Extrait de page:

.....

Si l’on associe souvent le studio comme lieu fondateur d’une oeuvre musicale, on oublie l’importance de la scène et son lien privilégié à la création. Un espace-temps où l’écriture musicale, l’improvisation et la performance scénique sont indissociables. L’ensemble de l’oeuvre prend alors un caractère pluri-disciplinaire.

Parfois difficile à retranscrire pour l’écoute, sans les images et la performance, cette particularité se retrouve souvent dans les arts sonores (poésie, expérimentions sonores, cinéma expérimental…) où musique et performance ne font plus qu’un. De cette manière, l’artiste et compositrice sonore Johana Beaussart s’affranchit du classique lien studio/production et produit ses projets au sein de lieux de créations (Lavoir Numérique, Une cuve à vin). Des espaces souvent chargés d’histoire et en électroacoustique.

Bien que nous n’avons pas encore eu la chance de la voir sur scène – elle était dernièrement aux Instant Chavirés avec Editions Gravat et Opéra Mort – l’écoute de ses disques s’imagine sans l’image et laisse place à notre imaginaire. Avec le voyage interstellaire Kolokoksta et Légendes de chiens hirsutes sorti sur le label Standard In-fi, elle nous invite aussi bien vers des pérégrinations en studio que sur scène. Lyrisme et spoken-word, ses compositions empruntent autant aux musiques électroniques qu’à la pop expérimentale. Alors une fois n’est pas coutume, éloignons-nous un temps des musiques dites de club pour s’aventurer dans l’univers sonore hybride de l’artiste, entre scène et studio.

Si je me réfère à ton parcours, tu expliques que tu as d’abord commencé avec la poésie sonore et la fiction radiophonique avant la production musicale ?

À l’origine, je ne viens pas de la musique, j’ai fait les Beaux-Arts de Lyon avec une spécialisation art sonore et pratique radiophonique que j’ai poursuivi en post diplôme à Bourges. À la fin de ma formation, j’ai participé à plusieurs évènements dans le milieu du cinéma et de la poésie sonore. En 2020, le collectif Jeune Cinéma m’a invité pour écrire une performance, une sorte de commande à partir de leurs archives de films. J’ai découvert beaucoup de films expérimentaux des années 70 qui traitaient de l’histoire de la voix, de la parole et de la performance filmée. À partir de certaines pièces vidéos, j’ai commencé à écrire des formes très musicales qui sont aujourd’hui des morceaux que je joue et performe en live.

J’ai vraiment composé et pensé ma musique de manière sérieuse après une résidence avec le collectif Silo et la violoniste Anaïs Ponty. Pendant une semaine, nous avons travaillé dans une cuve à vin à explorer les possibilités acoustiques entre voix et violon, et leurs similitudes : illusions, dissonances, harmonies… Un mélange entre la matière plastique de la voix et du violon. Nous avons sorti un premier disque ensemble, Otium.

Tes études aux Beaux-Arts ont-elles influencées la création de ces albums ?

.....

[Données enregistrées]

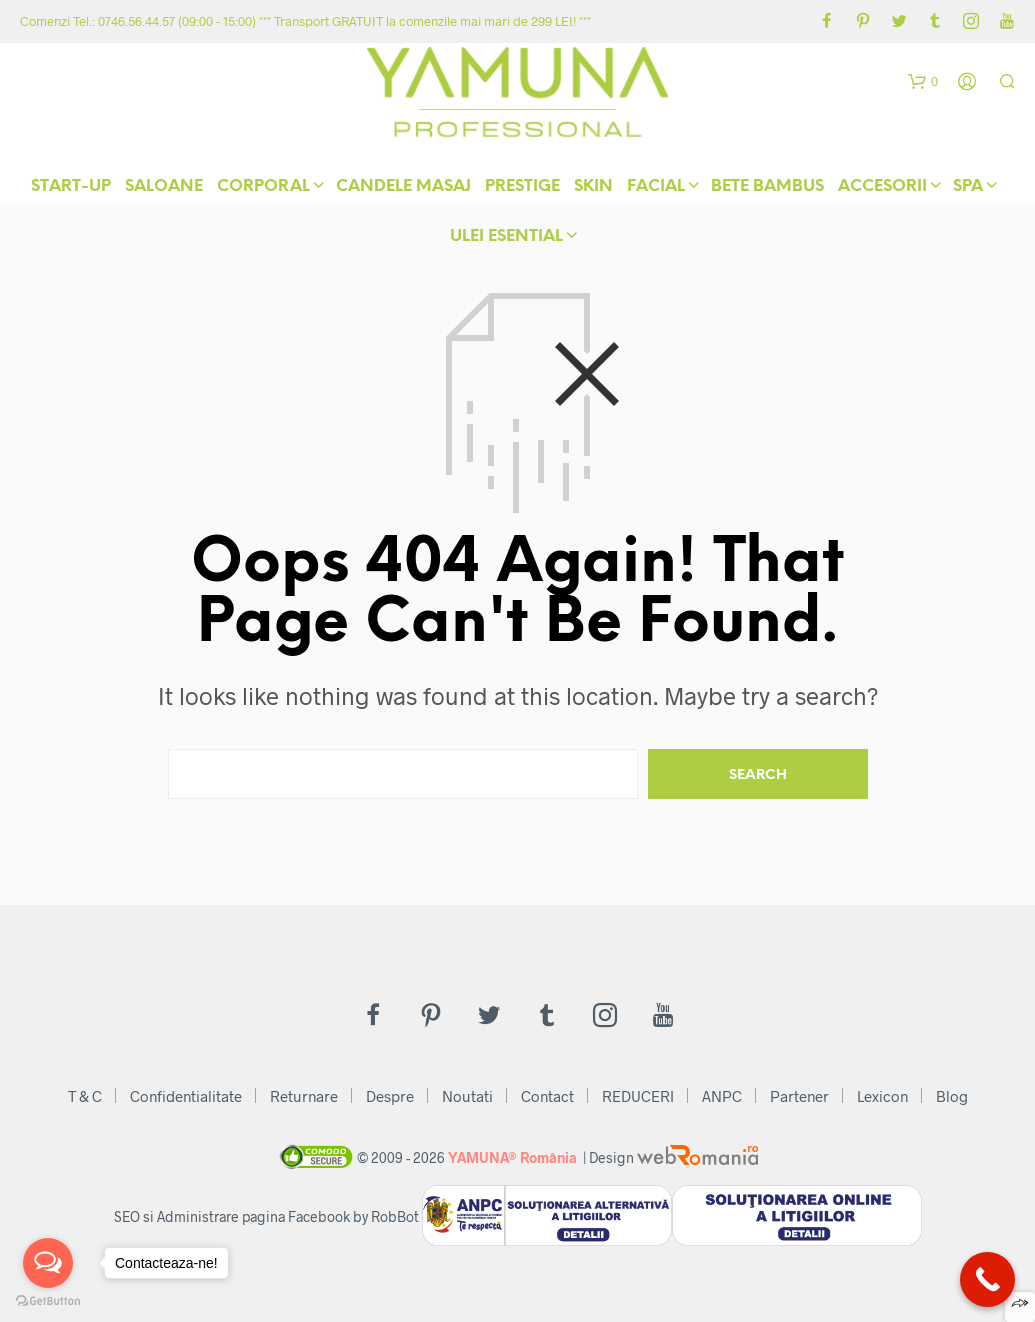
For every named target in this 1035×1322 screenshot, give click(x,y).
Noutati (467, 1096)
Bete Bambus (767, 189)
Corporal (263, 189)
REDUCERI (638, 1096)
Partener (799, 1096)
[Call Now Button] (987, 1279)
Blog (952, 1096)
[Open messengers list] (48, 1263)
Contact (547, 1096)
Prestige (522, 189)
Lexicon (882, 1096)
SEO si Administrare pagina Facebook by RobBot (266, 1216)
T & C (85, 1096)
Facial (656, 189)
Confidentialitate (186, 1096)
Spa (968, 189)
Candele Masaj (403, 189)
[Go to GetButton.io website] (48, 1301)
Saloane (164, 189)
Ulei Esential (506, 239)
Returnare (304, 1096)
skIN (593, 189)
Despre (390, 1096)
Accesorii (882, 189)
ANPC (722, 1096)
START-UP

.....

Exercices à faire:
A. Répondez à ces questions à partir de l'extrait de page :
(i) Dans quelle ville Johana Beaussart a-t-elle fait les Beaux-Arts ?
(ii) En quelle année le collectif Jeune Cinéma l'a-t-il invitée à écrire une performance ?
(iii) Quel est le titre du premier disque sorti avec Anaïs Ponty ?
B. Réécrivez sous forme de liste le paragraphe de l'extrait de page qui commence par « J’ai vraiment composé et pensé ma musique », en gardant ses faits principaux.
C. Indiquez si chacune de ces affirmations s'accorde avec l'extrait de page, en citant les mots qui tranchent :
(i) Les rédacteurs de l'extrait ont déjà vu Johana Beaussart sur scène.
(ii) Légendes de chiens hirsutes est sorti sur le label Standard In-fi.
(iii) La résidence avec le collectif Silo a duré un mois.

Réponses:
A.
(i) À Lyon.
(ii) En 2020.
(iii) Otium.

B.
- Elle a commencé à composer sérieusement après une résidence avec le collectif Silo et la violoniste Anaïs Ponty.
- La résidence a duré une semaine, dans une cuve à vin.
- Le travail portait sur les possibilités acoustiques entre voix et violon et sur leurs similitudes : illusions, dissonances, harmonies.
- Il mêlait la matière plastique de la voix et celle du violon.
- Un premier disque commun en est né : Otium.

C.
(i) Non : « nous n’avons pas encore eu la chance de la voir sur scène ».
(ii) Oui : « Légendes de chiens hirsutes sorti sur le label Standard In-fi ».
(iii) Non : « Pendant une semaine ».